As a service: Key characteristics

Rapid elasticity: Capabilities can be rapidly and elastically provisioned to quickly scale up and rapidly released to quickly scale down.

Ubiquitous network access: Capabilities are available over the network and accessed through standard mechanisms that promote use by heterogeneous thin or thick client platforms (e.g., mobile phones and laptops, etc.).

Pay per use: Capabilities are charged using a metered, fee-for-service, or advertising based billing model to promote optimisation of resource use.

On-demand self-service: A consumer can unilaterally provision computing capabilities, such as server time and network storage, as needed without requiring human interaction with each service’s provider.

Location independent data centres: The provider’s computing resources are usually pooled to serve all consumers using a multi-tenant model, with different physical and virtual resources dynamically assigned and reassigned according to consumer demand.

Delivery Levels

The JISC CETIS briefing then goes on to name three delivery levels for as a service offerings in software (SaaS), platform (PaaS) and infrastructure (IaaS). Here are my suggestions for Analytics as a Service and Data as a Service:

Analytics as a Service (AaaS): The capability provided to the consumer is to use the providers applications running on a cloud infrastructure to extract “actionable insights through problem definition and the application of statistical models and analysis against existing and/or simulated future data”* Examples include application specific solutions like Google Analytics and more general offering like Amazon AWS.

*definition proposed by Adam Cooper in Analytics and Big Data. In many instances AaaS is a subset of SaaS

Data as a Service (DaaS): The capability provided to the consumer is to use the provider’s data on demand regardless of location and affiliation. Education specific data services are provided by HESA, UCAS and others (more examples in the JISC infoNet BI infoKit). Cost models include subscription and volume based. As well as DaaS option there are a growing number of Open Data providers including Government initiatives like data.gov.uk. These fall outside the definition used here of ‘as-a-service’ offering.


Web Analytics: Web analytics as a service is not a new phenomenon and the current market leader Google Analytics has been around since 2005. Google’s ‘as a service’ offering is available for free or as a paid for premium service. The service provides a number of standard web-based dashboards which allow administrators to analyses website traffic. Recently Google have also start recording and reporting social referrals from networks like Facebook, Twitter and their own Google+. Detailed social activity streams are also available from Google’s Social Data Hub partners. These streams extract conversations and social actions like bookmarking around website resources. As well as the web interface Google have options for downloading processed data and API access for use in other applications and services.

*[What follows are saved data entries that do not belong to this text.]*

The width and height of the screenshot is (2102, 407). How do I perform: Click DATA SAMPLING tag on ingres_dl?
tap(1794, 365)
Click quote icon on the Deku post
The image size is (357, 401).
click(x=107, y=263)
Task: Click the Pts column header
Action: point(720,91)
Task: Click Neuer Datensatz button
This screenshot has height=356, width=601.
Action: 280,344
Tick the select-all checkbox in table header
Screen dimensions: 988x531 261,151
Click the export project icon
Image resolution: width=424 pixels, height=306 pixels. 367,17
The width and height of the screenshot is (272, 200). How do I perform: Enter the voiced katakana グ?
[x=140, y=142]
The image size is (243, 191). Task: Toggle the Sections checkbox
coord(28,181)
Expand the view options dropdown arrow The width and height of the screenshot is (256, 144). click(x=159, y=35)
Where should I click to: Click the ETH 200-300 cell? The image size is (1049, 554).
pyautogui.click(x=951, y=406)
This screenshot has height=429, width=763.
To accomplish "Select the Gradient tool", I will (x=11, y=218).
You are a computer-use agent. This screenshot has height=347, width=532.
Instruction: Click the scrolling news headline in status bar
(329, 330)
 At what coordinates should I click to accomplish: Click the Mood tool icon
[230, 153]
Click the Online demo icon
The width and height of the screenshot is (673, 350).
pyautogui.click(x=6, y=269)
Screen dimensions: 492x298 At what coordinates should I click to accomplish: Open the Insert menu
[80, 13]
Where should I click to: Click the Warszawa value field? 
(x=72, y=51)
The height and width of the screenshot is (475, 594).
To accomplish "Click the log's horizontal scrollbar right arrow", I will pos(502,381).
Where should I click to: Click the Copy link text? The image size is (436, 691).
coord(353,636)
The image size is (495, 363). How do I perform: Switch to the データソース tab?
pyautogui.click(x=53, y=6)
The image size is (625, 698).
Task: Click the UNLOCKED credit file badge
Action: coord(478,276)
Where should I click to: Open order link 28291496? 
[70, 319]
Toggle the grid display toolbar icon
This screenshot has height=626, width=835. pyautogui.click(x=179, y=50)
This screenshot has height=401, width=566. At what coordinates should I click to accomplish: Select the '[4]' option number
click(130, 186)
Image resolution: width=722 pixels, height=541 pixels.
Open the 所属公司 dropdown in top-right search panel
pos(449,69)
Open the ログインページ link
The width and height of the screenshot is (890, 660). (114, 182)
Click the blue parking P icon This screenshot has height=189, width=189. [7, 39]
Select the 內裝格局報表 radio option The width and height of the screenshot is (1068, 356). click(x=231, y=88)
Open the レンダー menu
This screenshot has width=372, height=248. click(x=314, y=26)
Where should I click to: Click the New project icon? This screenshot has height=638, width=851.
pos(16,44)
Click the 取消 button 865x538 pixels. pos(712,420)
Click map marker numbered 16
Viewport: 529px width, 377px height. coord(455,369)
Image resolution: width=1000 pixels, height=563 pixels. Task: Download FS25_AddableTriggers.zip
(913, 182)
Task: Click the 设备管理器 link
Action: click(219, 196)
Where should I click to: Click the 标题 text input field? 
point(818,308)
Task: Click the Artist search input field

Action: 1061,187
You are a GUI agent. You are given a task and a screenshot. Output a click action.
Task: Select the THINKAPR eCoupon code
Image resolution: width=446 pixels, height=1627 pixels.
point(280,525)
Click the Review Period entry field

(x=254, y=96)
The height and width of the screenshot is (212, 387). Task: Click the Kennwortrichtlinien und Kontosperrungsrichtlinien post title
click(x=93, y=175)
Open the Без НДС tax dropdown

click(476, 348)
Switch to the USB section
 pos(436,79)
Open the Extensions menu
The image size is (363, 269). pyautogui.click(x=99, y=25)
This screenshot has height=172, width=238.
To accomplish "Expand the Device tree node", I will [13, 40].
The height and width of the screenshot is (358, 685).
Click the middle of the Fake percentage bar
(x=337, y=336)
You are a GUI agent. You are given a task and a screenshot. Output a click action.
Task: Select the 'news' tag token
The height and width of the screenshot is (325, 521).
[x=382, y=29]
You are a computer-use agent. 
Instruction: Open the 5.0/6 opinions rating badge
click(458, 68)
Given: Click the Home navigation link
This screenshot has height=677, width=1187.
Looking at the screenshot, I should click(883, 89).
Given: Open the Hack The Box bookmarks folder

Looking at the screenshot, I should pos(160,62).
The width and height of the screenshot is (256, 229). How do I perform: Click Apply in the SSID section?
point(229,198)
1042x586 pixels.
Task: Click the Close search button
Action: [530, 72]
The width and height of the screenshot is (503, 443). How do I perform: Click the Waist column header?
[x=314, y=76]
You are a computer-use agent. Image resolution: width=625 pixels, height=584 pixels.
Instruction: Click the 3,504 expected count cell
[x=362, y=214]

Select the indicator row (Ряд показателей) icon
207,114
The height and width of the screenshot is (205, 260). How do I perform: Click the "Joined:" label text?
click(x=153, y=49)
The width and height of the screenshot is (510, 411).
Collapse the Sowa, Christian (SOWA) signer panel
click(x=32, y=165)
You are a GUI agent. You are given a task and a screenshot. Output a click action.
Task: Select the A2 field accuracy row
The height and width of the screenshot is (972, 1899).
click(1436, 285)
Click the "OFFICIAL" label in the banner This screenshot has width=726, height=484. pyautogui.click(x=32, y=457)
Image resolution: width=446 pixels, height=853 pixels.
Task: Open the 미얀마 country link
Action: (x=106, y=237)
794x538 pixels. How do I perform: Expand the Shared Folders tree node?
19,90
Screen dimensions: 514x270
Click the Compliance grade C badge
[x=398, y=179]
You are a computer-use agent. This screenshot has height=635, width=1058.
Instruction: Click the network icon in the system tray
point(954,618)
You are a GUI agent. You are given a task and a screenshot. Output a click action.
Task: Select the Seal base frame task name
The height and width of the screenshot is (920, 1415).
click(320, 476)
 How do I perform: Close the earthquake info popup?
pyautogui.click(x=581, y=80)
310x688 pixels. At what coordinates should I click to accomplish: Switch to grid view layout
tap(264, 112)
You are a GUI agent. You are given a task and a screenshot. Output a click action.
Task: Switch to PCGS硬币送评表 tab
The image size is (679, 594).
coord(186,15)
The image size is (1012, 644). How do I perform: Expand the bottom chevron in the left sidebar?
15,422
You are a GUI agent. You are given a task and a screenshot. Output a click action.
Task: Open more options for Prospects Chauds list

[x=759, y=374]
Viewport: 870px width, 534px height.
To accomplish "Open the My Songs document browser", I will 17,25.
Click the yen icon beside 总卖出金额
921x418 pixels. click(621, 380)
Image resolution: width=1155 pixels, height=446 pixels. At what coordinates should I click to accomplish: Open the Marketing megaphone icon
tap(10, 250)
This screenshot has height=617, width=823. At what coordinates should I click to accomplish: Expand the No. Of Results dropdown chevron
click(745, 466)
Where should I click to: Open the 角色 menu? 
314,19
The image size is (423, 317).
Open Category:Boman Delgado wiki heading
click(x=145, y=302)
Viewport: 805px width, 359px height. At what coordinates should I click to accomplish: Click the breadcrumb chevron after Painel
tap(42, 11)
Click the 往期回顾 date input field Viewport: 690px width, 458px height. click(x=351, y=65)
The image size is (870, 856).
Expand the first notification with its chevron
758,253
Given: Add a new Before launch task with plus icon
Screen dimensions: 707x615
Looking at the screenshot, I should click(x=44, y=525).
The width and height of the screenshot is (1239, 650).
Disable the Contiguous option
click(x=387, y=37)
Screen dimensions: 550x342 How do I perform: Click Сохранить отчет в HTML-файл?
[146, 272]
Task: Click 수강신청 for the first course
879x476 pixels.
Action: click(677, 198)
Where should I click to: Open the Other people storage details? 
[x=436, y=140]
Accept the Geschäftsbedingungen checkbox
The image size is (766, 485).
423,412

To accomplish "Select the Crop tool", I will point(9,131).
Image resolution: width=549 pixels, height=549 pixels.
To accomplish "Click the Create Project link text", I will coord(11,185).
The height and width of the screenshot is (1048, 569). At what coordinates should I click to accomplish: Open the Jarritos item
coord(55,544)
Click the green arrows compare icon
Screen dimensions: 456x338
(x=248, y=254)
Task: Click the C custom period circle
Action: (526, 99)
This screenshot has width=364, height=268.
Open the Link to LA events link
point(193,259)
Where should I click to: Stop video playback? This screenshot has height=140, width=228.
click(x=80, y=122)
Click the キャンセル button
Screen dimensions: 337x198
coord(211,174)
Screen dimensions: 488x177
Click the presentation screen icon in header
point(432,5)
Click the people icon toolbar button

Customer Relationship Management: As part of the CETIS Cloud Computing briefing Enrollment Rx was used to illustrate how their CRM solution offered as Software as a Service in turn build upon the Platform as a Service offered by Salesforce. As part of this Enrollment Rx integrate Salesforce’s analytics tools and dashboards within their own product. Within Salesforce’s appexchange there are over 100 other applications tagged with ‘analytics’, including SvimEdu which is a complete enterprise resource planning package targeted at the education sector.

BenchmarkinginHE:  Benchmarking In HE is a HEFCE funded project which aims to offer benchmarking tools and data for universities and colleges. Many of the data sources (listed here) are Open Data provided by organisations like HESA but some are only available on a subscription basis. For example, the Higher Education Information Database for Institutions (heidi) which is managed by HESA is operated on a subscription basis and operated on a not-for-profit basis. The current tool available to institutions via BenchmarkinginHE is BenchmarkerHE, an online database of shared financial data with reporting options.

Big Data Analytics: Similar to the CRM illustration there are other examples of raw analytics services that are also relayered with 3rd party applications. An example of this is Amazon’s Elastic MapReduce (EMR). MapReduce is a programming framework for processing large datasets using multiple computers originally developed by Google and now features in open source frameworks like Apache Hadoop. Elastic MapReduce was developed as part of one of the offering in Amazon Web Services (AWS) based on Hadoop and is ‘elastic’ because it can easily scale.  Karmasphere Analytics for Amazon EMR is a service which provides a graphical layer to interface Amazon EMR providing tools to create queries to generate reduced datasets which can be visually viewed or exported into other tools like MS Excel.

Spare notes

There is one more illustration I have in mind but doesn’t entirely fit with the ‘as-a-service’ ethos. There are a growing number of sites that let you publish datasets for analysis. These services don’t include tools to process the data, instead they provide an infrastructure to set bounties. Examples include Kaggle and Amazon Mechanical Turk, the later being a component of UC Berkeley’s AMPLab, which I’ve written about here.

Risk and Opportunities

A number of risks and opportunities are identified in the JISC CETIS Cloud Computing in Institutions briefing paper. One additional opportunity offered by analytics as a service is the argument that ‘as-a-service’ offering can, to a degree, remove the reliance on the need to have a dedicated data scientist. For example, a recent NY Times article asked ‘Will Amazon Offer Analytics as a Service?’, in which they speculate if Amazon will make and sell pattern-finding algorithms, removing the burden from the customer to develop their own.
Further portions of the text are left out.